Another finding: When the fathers came home from work, 86% of the time at least one child didn’t pay attention to him. “The kids,” the researchers noted, “are oblivious to their parents’ perspectives.” The researchers theorize that stems from a tendency in U.S. society to adapt to and focus on the children, rather than teaching children to focus on others. Americans tend to encourage children to pay attention to objects more than faces, emphasizing colors and shapes, for instance, over people. In Samoa, children are expected to be attentive to others from a very young age, and parents stress focusing on what others need.
This is a Monday, so I understand if you’re wondering what this research has to do with schooling. In short, everything. Teachers are intimately familiar with the “learned helplessness” the researchers allude to and the “helicopter parents” who swoop in and try to fix their children’s problems for them. No wonder it’s so hard for teachers to get students to think first and foremost about what’s in the best interest of the classroom.
I believe middle (and upper-middle and upper) class America has long since passed a child-centered point of diminishing returns. What explains this profound, albeit relatively recent trend? I wonder if the answer lies in large part in the aforementioned sentence, “Parents interviewed about their behavior said it was often too much trouble to ask.” By which I wonder if they mean, “After working all day we’re too exhausted to teach our children how to set the table, how to make their beds, what to do with their dishes after meals, let alone to remind them of those responsibilities, and also how to pay attention to others’ feelings, and how to solve problems themselves.”
Too few parents realize that by investing time and energy on the front-end, through teaching their children how to help around the house, how to interact respectfully with others, and how to peacefully resolve conflicts, they save themselves major frustration and hardship on the back-end.
Plus, by investing lots of teaching time on the front-end, they increase the odds that their children will become thoughtful, appreciative young adults who know the world doesn’t revolve around them.
And when caring, respectful, selfless students outnumber entitled, dismissive, self-centered ones, teaching will become especially rewarding. And everyone will live happily ever after. Amen.
Awesome and well said! Thanks for sharing!
It has long been obvious to me that there are many issues that parents are being lazy about.

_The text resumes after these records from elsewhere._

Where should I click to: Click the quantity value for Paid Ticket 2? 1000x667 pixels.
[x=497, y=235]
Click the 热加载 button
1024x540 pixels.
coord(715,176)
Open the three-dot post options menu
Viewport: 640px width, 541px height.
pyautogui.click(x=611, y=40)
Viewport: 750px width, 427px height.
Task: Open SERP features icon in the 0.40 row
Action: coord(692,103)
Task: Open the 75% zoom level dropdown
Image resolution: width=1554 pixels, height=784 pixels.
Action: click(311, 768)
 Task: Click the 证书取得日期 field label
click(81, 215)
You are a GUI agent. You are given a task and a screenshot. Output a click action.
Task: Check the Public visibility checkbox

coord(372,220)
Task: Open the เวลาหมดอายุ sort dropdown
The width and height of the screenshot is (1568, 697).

In my area of concern we see them feeding their children junk food and fast food instead of taking the time to cook and provide good nutritional value for good health. People have gotten so “me” oriented and wanting instant gratification that we have a couple of generations of people who care only about themselves, even when they bring children into the world.
Thanks for commenting. I know other people who also think selfishness is on the rise, but I question whether there was ever a Golden Age of selflessness. I think the pace of life has quickened as marketing of goods and consumerist culture has intensified. People are striving to keep up with their neighbors which often means overextending themselves financially. That results in long/exhausting work weeks.
Well, it starts as kids….parents plunk their kids in front of the tv and all the ads get their attention. They holler they want it and the parents get it….so the kids are taught to be massive consumers. It has to be reversed at home.
I disagree that after a tireding work day parenst should play masterchefs for their kids. Parents are humans too. instead the bloody children should cook for their parents.
hahaah.I just read your response…have not been posting to WVFarm2u for much of the year as I moved from West Virginia. My response….did those lazy parents teach the children to cook? Did they teach them to select and prepare healthy food choices? Are they parenting or merely procreating because of the joy of sex?